Before the Committee of Observation, Captain Ball protested the accusations that he was aware his ship carried seven chests of tea consigned to the local Charles-Town merchants: Mr. Zephaniah Kinstey, Mr. Robert Mackenzie, and Mr. Robert Lindsay. Captain Ball did not deny “having the mischievous Drug on board” when it was brought to his attention. In his defense, Captain Ball confessed that “his Mate had received them in his Absence” and testified that he tried to fix the situation to clear himself from “the suspicion of having any Design to act contrary to the Seale of the People here, or the Voice of all America.”[5] To his relief, Captain Ball’s argument spared him from the fate given to those who were forced to go back out to sea, “but for what port, nobody knew.” As Henry Laurens stated in his letter, those captains “will find no hospitable Anchorage in any [port] upon the Continent.”[6]

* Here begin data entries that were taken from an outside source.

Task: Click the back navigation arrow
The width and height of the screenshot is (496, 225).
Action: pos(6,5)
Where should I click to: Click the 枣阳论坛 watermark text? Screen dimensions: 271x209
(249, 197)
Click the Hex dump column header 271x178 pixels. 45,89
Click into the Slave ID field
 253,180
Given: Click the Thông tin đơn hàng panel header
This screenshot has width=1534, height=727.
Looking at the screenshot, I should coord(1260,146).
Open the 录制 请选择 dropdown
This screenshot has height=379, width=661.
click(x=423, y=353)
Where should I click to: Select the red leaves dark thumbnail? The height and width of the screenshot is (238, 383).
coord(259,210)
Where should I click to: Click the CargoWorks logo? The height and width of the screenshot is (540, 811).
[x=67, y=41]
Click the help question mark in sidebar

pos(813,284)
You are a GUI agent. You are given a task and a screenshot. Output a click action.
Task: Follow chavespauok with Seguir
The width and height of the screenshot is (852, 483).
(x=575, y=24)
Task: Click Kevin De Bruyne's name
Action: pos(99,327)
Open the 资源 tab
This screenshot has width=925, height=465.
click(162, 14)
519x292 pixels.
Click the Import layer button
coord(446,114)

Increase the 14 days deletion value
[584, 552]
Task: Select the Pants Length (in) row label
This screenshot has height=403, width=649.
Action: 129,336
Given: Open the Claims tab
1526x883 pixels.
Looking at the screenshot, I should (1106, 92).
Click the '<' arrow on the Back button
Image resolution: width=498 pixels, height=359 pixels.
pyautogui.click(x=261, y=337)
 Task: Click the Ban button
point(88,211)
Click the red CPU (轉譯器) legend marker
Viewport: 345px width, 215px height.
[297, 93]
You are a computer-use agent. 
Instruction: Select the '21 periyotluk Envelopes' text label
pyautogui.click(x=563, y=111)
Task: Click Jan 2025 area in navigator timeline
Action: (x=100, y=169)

The Committee of Observation ruled that the merchants who had ordered the tea were to dump the entire contents of their chests over the side of the Britannia and into the water as a sacrifice to “NEPTUNE.” As the tea was destroyed, many citizens stood on the shore watching, and immediately dispersed after the dumping, “as if nothing had happened.” [7]
Full Transcript of relevant article from the South Carolina Gazette is shown here: https://teahistory.oliverpluff.com/2016/07/13/tra...
[1] South Carolina historical society, Charleston, S.C., The South Carolina Historical Magazine, Volume 3, 1902, https://books.google.com/books?id=Muk6AQAAMAAJ&pg... 211-212.
[2] S.C. & American General Gazette, December 17- 24, 1773.
[3] S. C. Gazette, November 21, 1774.
[4] Ibid.
[5] Ibid.
[6] South Carolina historical society, The South Carolina Historical Magazine, 212.
[7] S. C. Gazette, November 21, 1774.